Segment Start: Exercise inputs
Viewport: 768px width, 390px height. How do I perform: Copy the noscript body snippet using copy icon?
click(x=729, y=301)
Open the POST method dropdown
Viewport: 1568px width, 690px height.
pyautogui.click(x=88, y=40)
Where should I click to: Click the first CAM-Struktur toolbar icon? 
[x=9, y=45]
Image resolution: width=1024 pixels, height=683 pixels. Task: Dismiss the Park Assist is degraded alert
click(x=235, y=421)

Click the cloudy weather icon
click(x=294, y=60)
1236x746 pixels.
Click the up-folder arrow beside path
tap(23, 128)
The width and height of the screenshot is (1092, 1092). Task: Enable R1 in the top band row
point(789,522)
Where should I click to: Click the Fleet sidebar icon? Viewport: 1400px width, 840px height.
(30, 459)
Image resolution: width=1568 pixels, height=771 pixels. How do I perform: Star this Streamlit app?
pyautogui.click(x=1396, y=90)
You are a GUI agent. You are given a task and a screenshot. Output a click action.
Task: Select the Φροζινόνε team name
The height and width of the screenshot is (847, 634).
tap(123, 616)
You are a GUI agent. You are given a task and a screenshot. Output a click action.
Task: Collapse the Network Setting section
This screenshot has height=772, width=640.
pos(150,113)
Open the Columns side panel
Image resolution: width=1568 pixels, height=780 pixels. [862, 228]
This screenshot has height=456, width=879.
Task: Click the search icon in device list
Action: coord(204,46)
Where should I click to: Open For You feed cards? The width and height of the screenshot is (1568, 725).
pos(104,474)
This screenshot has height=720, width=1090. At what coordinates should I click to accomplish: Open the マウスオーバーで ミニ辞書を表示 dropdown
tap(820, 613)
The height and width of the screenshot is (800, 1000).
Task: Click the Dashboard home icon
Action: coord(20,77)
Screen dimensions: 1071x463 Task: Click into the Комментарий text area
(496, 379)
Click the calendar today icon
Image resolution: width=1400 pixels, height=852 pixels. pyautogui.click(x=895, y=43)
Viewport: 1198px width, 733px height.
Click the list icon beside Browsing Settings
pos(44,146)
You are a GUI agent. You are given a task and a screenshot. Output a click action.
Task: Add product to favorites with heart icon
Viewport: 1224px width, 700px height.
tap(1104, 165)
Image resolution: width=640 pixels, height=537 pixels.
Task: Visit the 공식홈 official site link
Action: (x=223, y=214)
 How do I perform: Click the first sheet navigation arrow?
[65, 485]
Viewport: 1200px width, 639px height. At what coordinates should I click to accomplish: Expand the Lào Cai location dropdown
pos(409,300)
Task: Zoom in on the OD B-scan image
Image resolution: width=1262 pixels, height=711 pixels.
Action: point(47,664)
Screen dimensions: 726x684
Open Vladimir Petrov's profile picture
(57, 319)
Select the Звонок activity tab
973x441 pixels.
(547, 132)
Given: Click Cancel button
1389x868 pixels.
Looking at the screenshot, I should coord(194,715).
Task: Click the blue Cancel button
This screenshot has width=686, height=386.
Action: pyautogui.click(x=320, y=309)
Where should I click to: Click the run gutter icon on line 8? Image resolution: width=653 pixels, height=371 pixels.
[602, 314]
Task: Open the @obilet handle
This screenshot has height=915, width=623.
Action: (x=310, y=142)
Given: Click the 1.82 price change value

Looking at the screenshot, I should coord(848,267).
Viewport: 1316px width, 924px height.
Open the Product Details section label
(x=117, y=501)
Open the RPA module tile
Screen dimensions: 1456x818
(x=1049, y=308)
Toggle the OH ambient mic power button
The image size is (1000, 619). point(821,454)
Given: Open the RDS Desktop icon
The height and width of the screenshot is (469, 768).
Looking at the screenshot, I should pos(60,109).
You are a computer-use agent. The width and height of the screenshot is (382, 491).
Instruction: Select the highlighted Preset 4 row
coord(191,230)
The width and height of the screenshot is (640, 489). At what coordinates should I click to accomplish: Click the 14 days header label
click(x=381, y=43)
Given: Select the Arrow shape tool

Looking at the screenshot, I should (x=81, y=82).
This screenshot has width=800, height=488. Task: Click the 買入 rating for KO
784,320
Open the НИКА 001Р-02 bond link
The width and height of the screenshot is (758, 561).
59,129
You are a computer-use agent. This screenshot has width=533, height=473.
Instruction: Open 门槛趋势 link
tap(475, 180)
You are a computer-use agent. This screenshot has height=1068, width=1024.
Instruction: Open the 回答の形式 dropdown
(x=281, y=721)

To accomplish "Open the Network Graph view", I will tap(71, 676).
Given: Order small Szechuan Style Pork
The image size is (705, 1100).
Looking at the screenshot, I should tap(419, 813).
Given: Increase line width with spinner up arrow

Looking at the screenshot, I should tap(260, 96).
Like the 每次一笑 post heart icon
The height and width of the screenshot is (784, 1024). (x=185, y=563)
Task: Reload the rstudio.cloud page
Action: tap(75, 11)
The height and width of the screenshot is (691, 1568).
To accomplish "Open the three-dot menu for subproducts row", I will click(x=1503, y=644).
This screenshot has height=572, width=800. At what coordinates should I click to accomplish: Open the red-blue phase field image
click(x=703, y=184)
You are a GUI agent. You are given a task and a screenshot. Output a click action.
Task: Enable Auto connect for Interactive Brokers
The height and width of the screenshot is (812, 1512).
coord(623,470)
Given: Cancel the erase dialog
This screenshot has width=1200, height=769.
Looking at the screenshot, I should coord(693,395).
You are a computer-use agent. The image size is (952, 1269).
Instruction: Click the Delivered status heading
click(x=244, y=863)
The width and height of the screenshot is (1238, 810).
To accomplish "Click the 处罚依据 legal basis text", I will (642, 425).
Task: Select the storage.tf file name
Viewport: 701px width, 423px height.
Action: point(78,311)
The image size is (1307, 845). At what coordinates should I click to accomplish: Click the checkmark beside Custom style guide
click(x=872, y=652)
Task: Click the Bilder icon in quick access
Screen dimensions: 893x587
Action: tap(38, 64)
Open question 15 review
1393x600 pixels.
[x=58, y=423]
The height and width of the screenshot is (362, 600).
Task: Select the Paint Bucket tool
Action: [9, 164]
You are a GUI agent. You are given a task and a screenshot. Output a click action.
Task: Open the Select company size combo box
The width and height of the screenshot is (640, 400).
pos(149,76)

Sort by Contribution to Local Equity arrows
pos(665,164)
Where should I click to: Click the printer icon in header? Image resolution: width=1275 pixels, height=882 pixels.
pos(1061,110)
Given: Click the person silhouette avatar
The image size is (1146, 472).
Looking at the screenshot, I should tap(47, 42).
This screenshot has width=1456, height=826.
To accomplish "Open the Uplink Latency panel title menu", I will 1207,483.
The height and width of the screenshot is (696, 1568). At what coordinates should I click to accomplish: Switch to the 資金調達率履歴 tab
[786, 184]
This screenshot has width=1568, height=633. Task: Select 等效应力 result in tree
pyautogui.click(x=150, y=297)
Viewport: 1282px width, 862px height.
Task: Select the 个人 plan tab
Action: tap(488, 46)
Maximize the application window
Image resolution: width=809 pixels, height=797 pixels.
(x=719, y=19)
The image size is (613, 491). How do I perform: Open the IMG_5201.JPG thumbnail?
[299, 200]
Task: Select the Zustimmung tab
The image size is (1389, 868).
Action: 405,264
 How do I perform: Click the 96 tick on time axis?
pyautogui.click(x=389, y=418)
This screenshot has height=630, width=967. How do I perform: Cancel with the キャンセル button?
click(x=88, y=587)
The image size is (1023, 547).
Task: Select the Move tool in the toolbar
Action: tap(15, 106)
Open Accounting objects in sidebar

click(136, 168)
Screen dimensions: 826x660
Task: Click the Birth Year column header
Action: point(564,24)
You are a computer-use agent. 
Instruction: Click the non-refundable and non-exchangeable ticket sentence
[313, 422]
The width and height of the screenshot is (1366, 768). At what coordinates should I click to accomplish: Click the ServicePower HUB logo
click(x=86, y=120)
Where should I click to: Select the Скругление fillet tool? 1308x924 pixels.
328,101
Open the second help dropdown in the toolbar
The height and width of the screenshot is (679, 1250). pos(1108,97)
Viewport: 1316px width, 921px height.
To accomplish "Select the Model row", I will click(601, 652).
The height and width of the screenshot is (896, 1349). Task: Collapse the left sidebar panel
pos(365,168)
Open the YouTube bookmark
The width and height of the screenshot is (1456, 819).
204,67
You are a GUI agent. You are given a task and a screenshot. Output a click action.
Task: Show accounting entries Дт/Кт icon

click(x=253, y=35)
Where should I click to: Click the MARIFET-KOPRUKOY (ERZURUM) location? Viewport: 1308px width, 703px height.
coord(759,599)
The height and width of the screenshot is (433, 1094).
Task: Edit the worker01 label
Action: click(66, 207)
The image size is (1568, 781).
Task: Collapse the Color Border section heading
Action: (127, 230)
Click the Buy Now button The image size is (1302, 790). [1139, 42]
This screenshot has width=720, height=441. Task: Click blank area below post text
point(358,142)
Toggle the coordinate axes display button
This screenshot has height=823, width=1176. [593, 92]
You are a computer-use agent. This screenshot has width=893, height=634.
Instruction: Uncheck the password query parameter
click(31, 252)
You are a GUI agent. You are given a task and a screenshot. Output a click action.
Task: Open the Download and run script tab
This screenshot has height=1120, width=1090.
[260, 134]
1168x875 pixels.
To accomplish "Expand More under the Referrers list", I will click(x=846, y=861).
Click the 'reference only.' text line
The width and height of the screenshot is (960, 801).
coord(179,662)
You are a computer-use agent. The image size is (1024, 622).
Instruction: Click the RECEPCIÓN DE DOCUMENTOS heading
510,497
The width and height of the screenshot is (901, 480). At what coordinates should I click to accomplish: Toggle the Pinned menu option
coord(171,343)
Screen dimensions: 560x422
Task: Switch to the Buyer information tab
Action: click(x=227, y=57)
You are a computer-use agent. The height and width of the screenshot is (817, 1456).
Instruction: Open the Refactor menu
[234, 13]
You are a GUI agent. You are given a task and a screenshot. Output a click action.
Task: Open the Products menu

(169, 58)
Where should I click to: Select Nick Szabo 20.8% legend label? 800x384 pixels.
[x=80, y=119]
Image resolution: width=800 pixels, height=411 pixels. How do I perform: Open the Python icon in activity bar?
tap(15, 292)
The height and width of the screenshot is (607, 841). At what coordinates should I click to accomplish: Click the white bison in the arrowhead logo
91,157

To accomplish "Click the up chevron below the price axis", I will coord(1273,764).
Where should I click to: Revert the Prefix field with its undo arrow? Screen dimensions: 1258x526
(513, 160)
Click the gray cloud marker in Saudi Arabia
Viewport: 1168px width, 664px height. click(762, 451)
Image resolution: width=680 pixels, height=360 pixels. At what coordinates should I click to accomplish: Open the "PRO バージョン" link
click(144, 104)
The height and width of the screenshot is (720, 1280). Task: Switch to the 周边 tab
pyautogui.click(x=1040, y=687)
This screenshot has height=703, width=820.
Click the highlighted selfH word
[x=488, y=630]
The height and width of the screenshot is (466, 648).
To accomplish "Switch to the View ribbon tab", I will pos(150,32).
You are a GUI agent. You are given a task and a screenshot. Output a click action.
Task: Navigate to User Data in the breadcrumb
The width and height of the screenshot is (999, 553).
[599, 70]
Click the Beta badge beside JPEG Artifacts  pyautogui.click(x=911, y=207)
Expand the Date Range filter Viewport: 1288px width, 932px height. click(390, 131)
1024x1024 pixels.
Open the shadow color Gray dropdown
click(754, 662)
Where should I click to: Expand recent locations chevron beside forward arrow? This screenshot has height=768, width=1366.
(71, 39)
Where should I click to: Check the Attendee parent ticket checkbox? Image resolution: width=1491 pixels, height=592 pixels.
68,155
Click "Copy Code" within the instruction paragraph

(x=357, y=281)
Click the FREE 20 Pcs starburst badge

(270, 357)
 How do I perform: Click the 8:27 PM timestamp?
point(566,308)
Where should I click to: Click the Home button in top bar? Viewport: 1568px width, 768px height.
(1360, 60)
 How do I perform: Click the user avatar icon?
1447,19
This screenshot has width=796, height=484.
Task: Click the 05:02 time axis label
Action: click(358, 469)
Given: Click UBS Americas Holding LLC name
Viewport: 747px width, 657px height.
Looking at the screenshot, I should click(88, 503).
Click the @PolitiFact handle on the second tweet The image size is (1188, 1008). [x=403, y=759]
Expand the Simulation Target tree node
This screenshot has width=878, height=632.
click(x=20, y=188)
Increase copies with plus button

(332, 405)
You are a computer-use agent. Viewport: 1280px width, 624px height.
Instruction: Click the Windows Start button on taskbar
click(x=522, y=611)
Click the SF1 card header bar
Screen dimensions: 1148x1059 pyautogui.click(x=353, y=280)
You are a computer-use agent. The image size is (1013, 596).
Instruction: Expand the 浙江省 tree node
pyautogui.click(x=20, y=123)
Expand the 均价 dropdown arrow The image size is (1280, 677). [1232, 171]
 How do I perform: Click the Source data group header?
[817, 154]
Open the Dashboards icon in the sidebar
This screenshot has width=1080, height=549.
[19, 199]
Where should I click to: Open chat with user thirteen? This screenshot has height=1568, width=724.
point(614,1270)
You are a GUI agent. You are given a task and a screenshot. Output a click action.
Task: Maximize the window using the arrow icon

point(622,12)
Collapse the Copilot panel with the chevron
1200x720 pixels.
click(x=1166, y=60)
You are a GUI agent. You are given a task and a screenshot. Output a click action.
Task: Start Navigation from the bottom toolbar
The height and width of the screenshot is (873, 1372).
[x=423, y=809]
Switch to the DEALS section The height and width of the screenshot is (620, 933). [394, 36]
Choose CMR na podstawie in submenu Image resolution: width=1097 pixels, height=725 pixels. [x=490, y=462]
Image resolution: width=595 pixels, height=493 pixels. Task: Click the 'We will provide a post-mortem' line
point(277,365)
Segment End: Exercise inputs
**Task goal:** Report only the number of lines, among the records above, that contain the word "computer".

**Answer box:** 10